Start at the top of the records below and copy them exactly to the end.

>>>

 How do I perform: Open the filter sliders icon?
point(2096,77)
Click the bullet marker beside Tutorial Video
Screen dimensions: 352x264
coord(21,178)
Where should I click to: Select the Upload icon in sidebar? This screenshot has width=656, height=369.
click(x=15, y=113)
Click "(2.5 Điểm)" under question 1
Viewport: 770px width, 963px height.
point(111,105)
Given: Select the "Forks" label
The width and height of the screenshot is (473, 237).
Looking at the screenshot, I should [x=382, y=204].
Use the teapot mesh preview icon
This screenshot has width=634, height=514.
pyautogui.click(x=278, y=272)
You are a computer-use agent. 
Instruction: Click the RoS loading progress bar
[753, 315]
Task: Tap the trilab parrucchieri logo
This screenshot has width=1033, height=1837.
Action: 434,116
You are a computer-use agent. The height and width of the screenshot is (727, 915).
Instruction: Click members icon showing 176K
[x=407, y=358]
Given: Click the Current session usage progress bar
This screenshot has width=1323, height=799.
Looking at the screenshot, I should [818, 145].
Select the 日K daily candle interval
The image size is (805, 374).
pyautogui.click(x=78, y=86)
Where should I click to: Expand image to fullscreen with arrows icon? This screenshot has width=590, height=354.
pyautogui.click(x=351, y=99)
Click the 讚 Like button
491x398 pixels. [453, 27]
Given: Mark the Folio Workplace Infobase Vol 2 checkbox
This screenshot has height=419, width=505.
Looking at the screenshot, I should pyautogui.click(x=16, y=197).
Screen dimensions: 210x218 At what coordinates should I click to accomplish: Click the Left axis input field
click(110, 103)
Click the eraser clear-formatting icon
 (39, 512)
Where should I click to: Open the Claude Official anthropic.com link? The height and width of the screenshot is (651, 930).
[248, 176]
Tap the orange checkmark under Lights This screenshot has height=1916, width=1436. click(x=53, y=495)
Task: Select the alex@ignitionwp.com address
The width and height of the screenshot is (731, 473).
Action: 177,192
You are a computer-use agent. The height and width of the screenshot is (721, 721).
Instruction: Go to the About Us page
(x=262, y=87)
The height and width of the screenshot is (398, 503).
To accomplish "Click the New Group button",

<<<

(Answer for the task):
 How do I perform: Open the filter sliders icon?
point(2096,77)
Click the bullet marker beside Tutorial Video
Screen dimensions: 352x264
coord(21,178)
Where should I click to: Select the Upload icon in sidebar? This screenshot has width=656, height=369.
click(x=15, y=113)
Click "(2.5 Điểm)" under question 1
Viewport: 770px width, 963px height.
point(111,105)
Given: Select the "Forks" label
The width and height of the screenshot is (473, 237).
Looking at the screenshot, I should [x=382, y=204].
Use the teapot mesh preview icon
This screenshot has width=634, height=514.
pyautogui.click(x=278, y=272)
You are a computer-use agent. 
Instruction: Click the RoS loading progress bar
[753, 315]
Task: Tap the trilab parrucchieri logo
This screenshot has width=1033, height=1837.
Action: 434,116
You are a computer-use agent. The height and width of the screenshot is (727, 915).
Instruction: Click members icon showing 176K
[x=407, y=358]
Given: Click the Current session usage progress bar
This screenshot has width=1323, height=799.
Looking at the screenshot, I should [818, 145].
Select the 日K daily candle interval
The image size is (805, 374).
pyautogui.click(x=78, y=86)
Where should I click to: Expand image to fullscreen with arrows icon? This screenshot has width=590, height=354.
pyautogui.click(x=351, y=99)
Click the 讚 Like button
491x398 pixels. [453, 27]
Given: Mark the Folio Workplace Infobase Vol 2 checkbox
This screenshot has height=419, width=505.
Looking at the screenshot, I should pyautogui.click(x=16, y=197).
Screen dimensions: 210x218 At what coordinates should I click to accomplish: Click the Left axis input field
click(110, 103)
Click the eraser clear-formatting icon
 (39, 512)
Where should I click to: Open the Claude Official anthropic.com link? The height and width of the screenshot is (651, 930).
[248, 176]
Tap the orange checkmark under Lights This screenshot has height=1916, width=1436. click(x=53, y=495)
Task: Select the alex@ignitionwp.com address
The width and height of the screenshot is (731, 473).
Action: 177,192
You are a computer-use agent. The height and width of the screenshot is (721, 721).
Instruction: Go to the About Us page
(x=262, y=87)
The height and width of the screenshot is (398, 503).
To accomplish "Click the New Group button",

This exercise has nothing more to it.